==== Record list ====
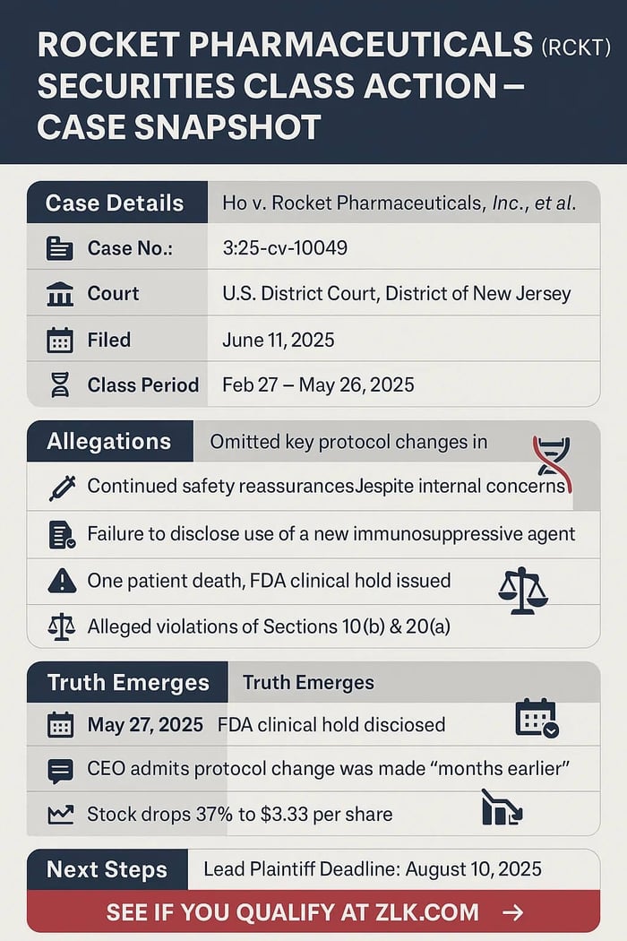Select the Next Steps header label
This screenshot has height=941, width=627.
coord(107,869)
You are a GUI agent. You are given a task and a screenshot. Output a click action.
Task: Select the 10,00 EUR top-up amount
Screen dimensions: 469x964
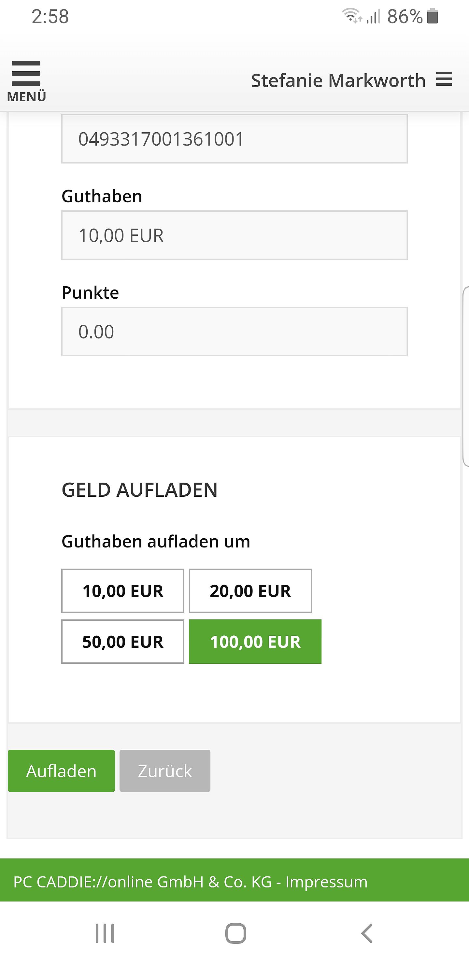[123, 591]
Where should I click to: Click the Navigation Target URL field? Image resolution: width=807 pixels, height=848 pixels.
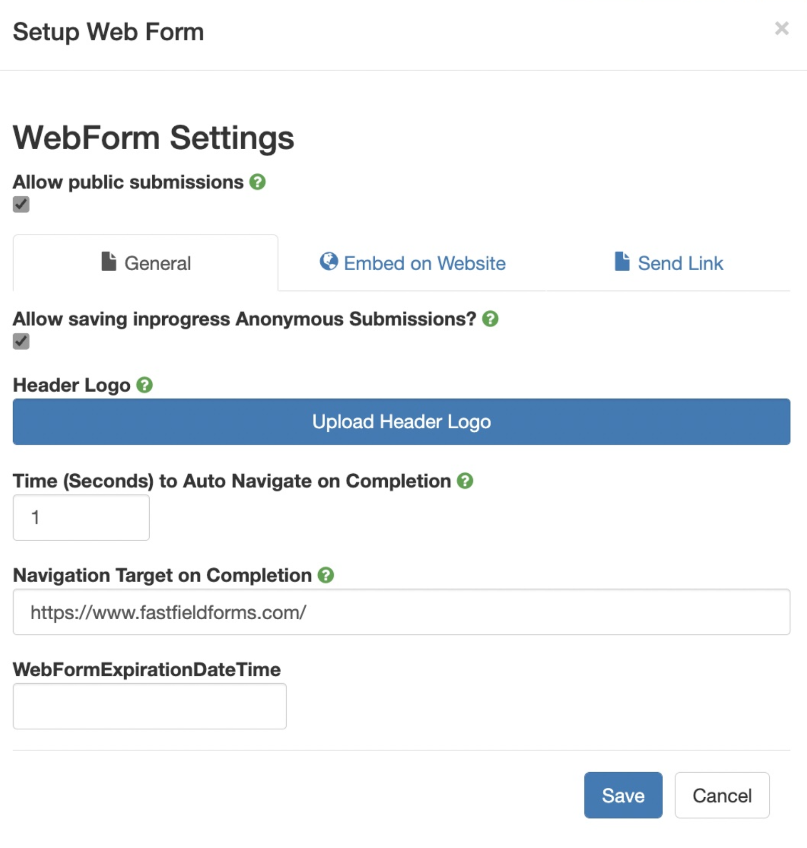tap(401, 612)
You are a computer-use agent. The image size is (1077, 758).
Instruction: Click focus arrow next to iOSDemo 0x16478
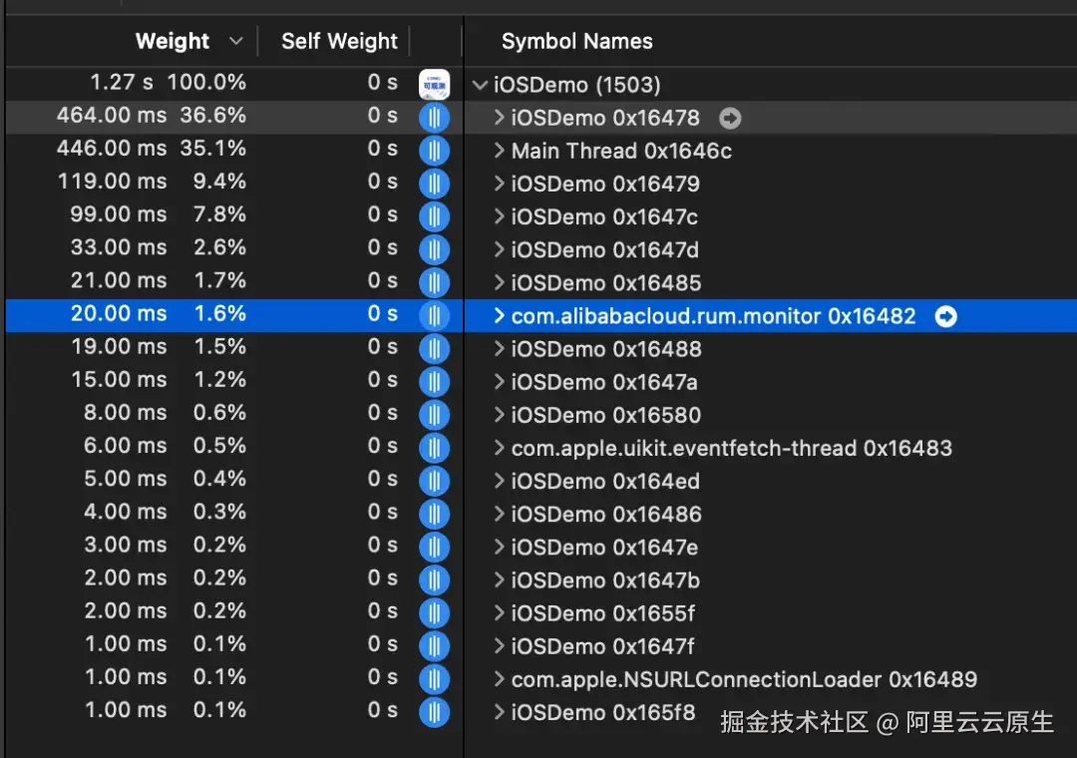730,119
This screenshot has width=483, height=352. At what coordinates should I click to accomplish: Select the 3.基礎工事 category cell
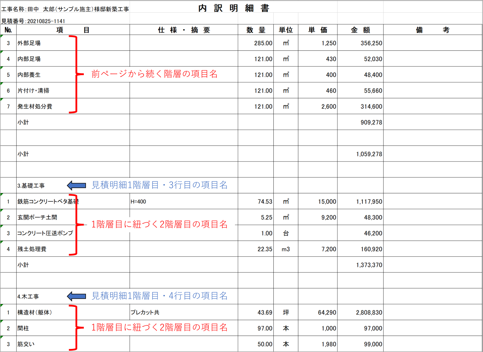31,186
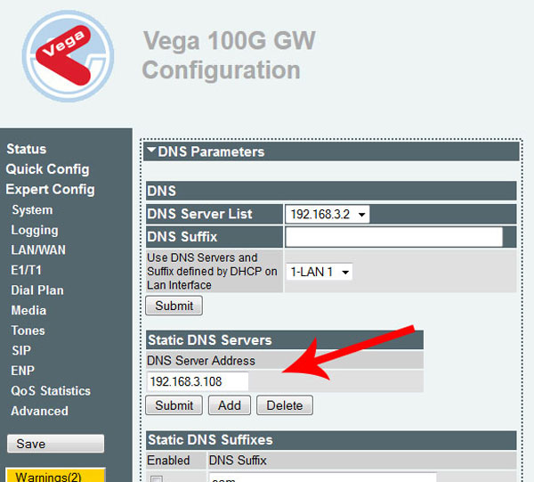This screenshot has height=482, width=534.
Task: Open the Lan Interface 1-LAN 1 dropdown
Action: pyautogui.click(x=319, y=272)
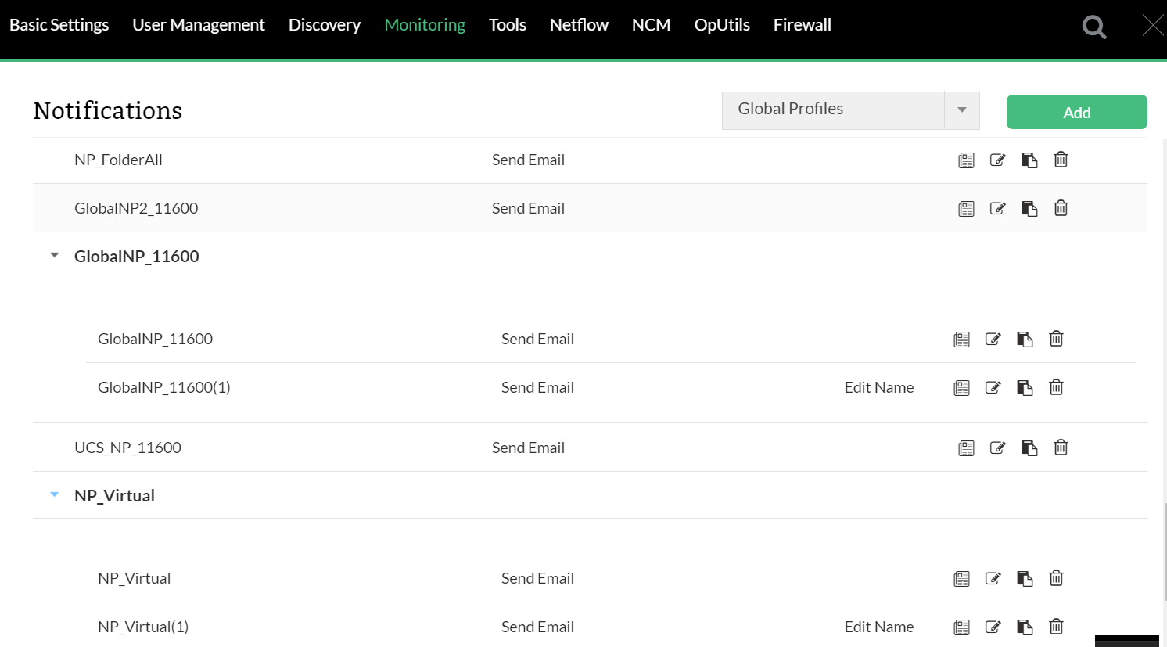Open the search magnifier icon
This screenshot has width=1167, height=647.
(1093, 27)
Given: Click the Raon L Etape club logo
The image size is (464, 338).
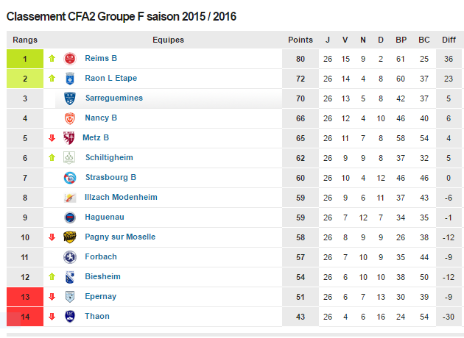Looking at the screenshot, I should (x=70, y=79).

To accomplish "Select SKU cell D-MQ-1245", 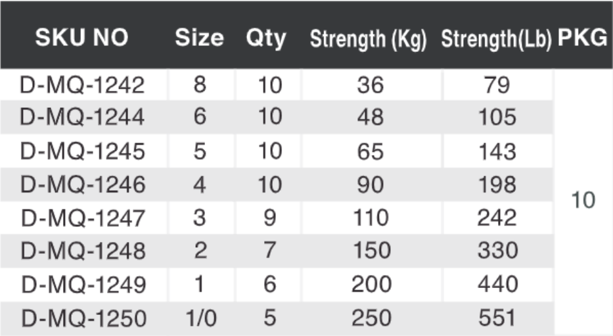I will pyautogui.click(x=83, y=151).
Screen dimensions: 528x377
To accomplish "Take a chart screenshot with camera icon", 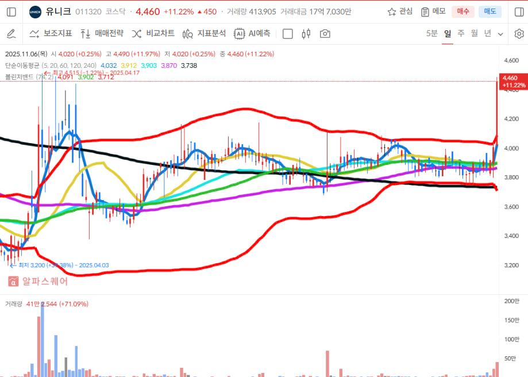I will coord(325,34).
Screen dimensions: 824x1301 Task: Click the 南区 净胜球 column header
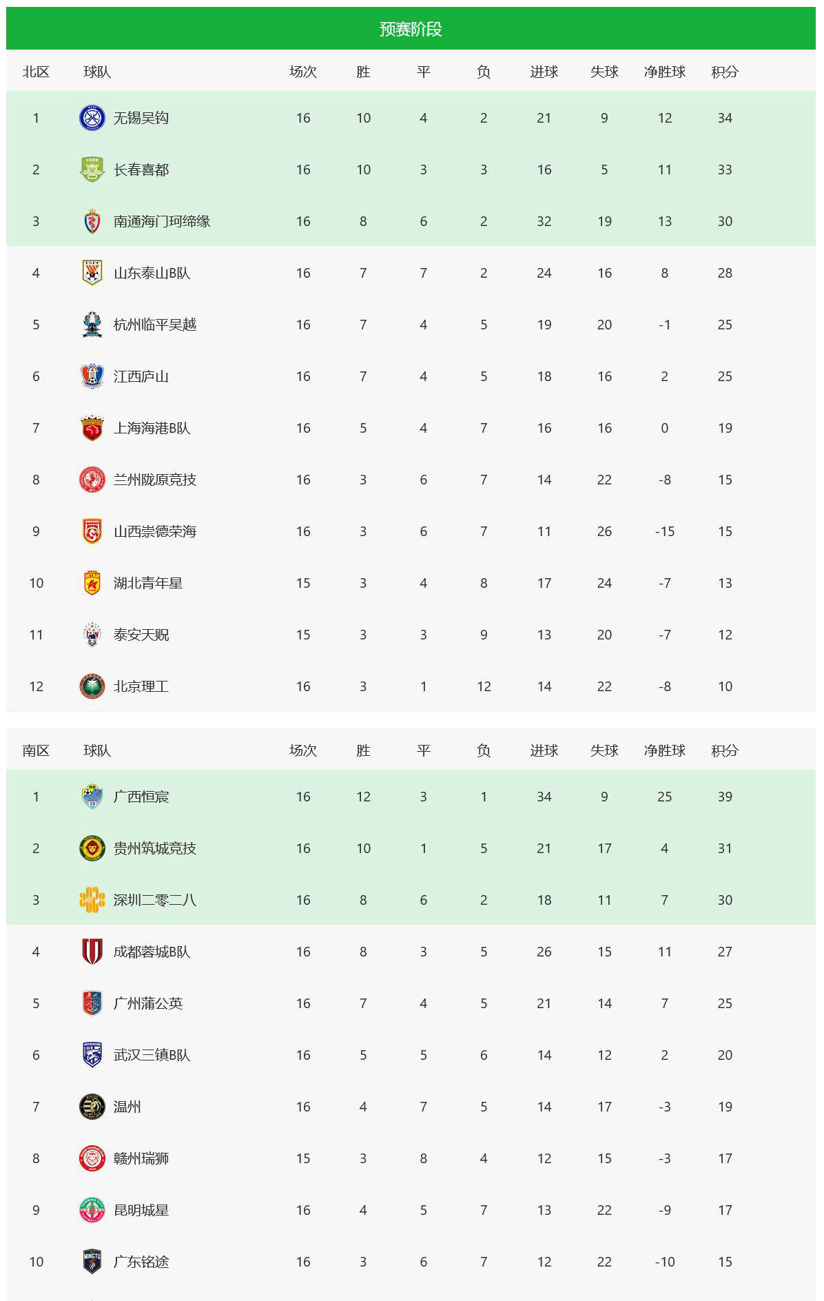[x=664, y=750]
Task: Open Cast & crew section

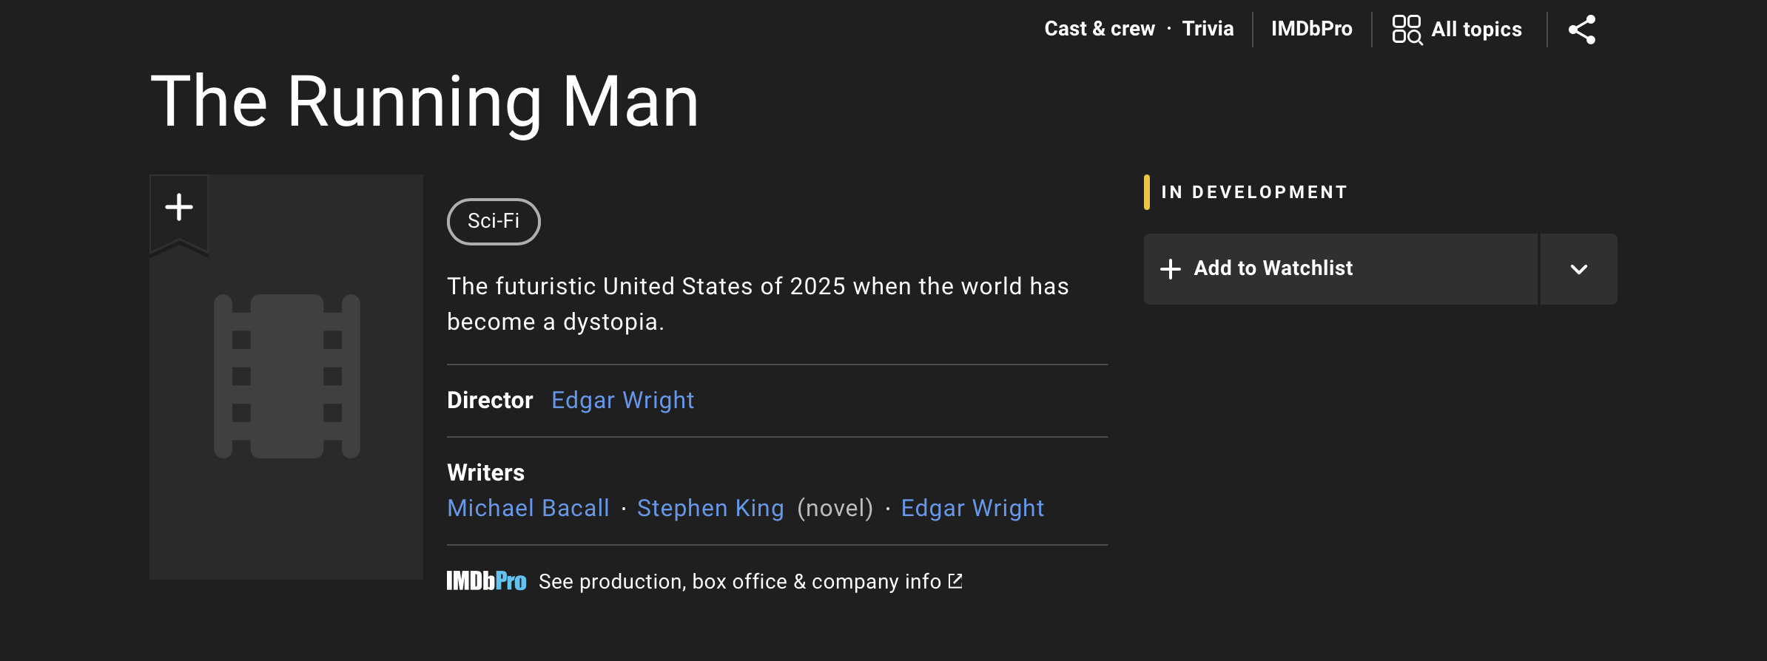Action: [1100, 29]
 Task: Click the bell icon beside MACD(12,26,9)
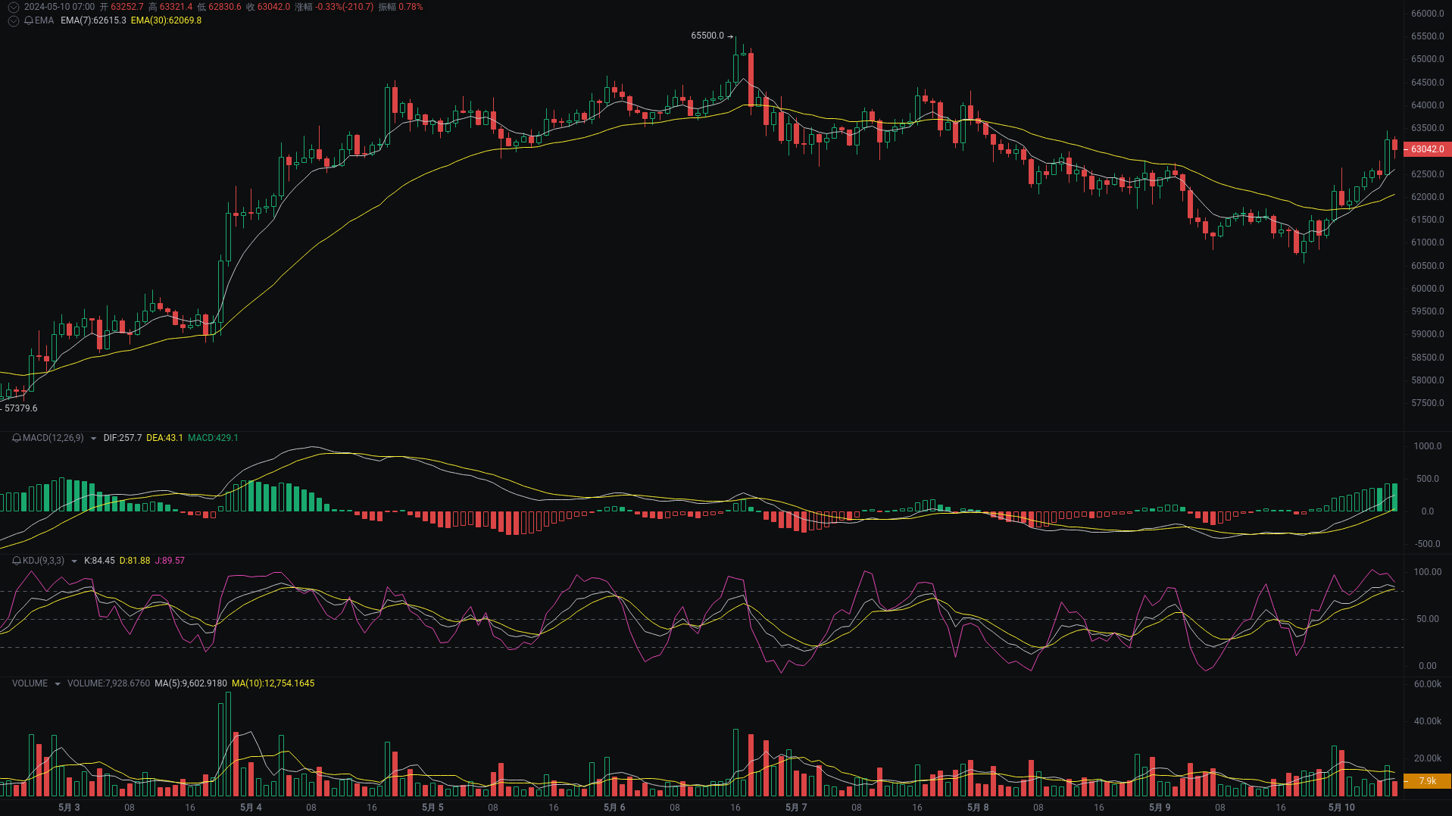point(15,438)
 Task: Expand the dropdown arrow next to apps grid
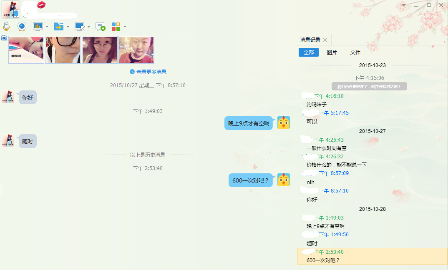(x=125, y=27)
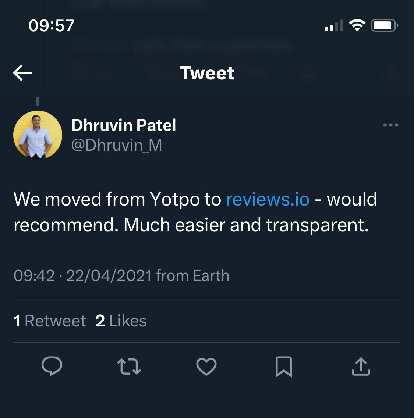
====
Reproduce the part of the records that opens with the line containing "Screen dimensions: 824x1301" and runs to the end of the records, leaving out the pictures.

Solution to this task =>
Screen dimensions: 824x1301 Task: Click the 南区 净胜球 column header
[x=664, y=750]
Task: Open Cast & crew section

Action: [1100, 29]
 Task: Click the bell icon beside MACD(12,26,9)
point(15,438)
 Task: Expand the dropdown arrow next to apps grid
(x=125, y=27)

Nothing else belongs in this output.